Natural Language Processing Done Wrong

Recently, I have been reading novels of different languages in my spare time. After reading some, it occurs to me that one question appears in my mind: What makes one understand human languages? I believe it has already been discussed and solved by linguisticians, but it is necessary to think of it when teaching computers those human languages.

When implementing compilers, how do we translate programming languages into machine languages? We split the text into tokens, check for syntax errors, and report them to the programmer. After correctly parsing the source file, it assumes that the computer “understands” this program. The program can then be translated into machine languages and executed on the target machine. This process is just like how humans understand languages, and since the programming languages only contain really few words, they are easy to understand by both humans and computers.

But the human languages are different. They contain thousands of words describing the wonderful world around us. It should and only could be understood when having reality in mind. Current NLP methods only include the parsing process: splitting the text and looking them up in the dictionary. Then the partly parsed text is thrown into a black box with pre-trained models. Those models are results of data computations using statistical methods. Traditional classifiers, modern neural networks, or even more advanced techniques could only extract the features of the text and try to find a pattern in it. It is not how we do it!

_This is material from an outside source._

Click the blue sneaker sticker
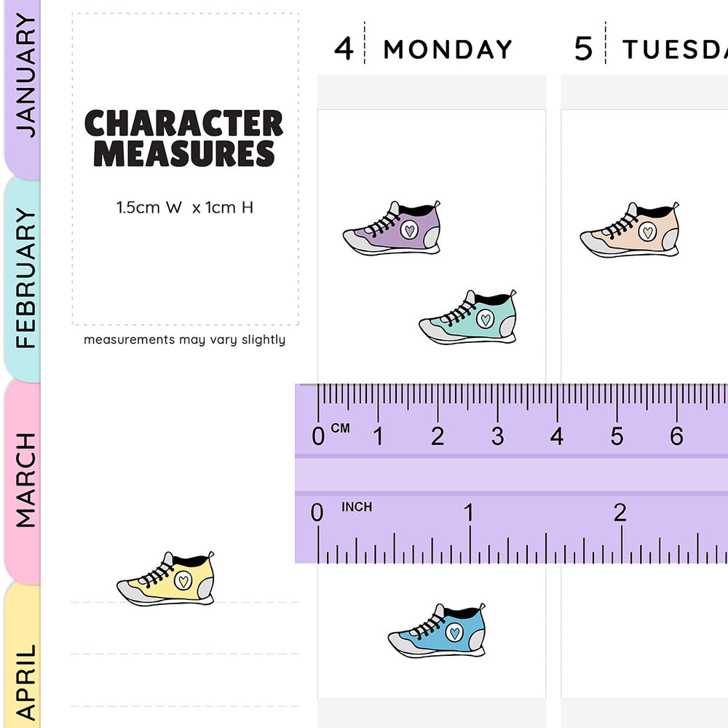The image size is (728, 728). click(438, 630)
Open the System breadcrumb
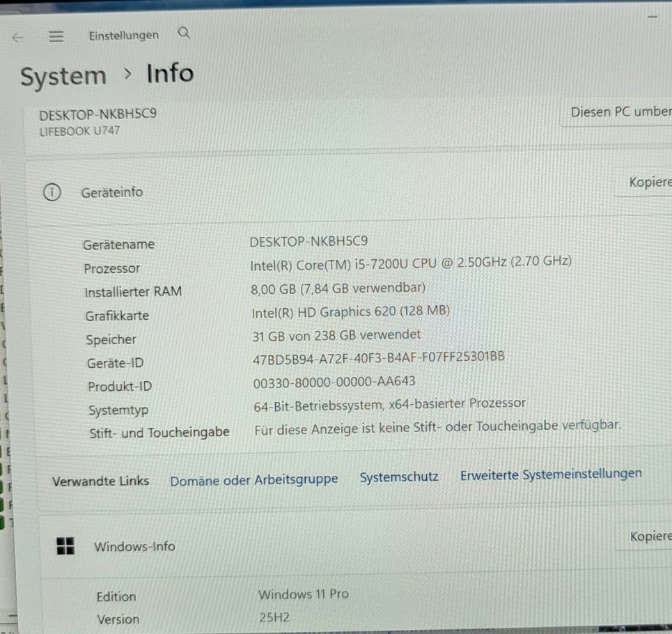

How do we understand a piece of text? We use our knowledge to understand it! We are alive and living on this planet, and we do things that everyone does. We would have our meals, brush our teeth, walk on earth, and sleep at night. They are partly written in our DNA and partly taught by others. We store them in our brains, and we can use them when in need. Do you see it?

That is the tough point if we want to teach machines human languages. We need to tell them everything we know about this world. Some have never appeared in any book in human history, and some are hard to teach to computers! Here comes the loop: They can not read books because they don’t understand human languages, and without the knowledge, they don’t know how to understand languages! We could only wait for it to learn human languages gradually, like babies. Or we encode the reality in its program.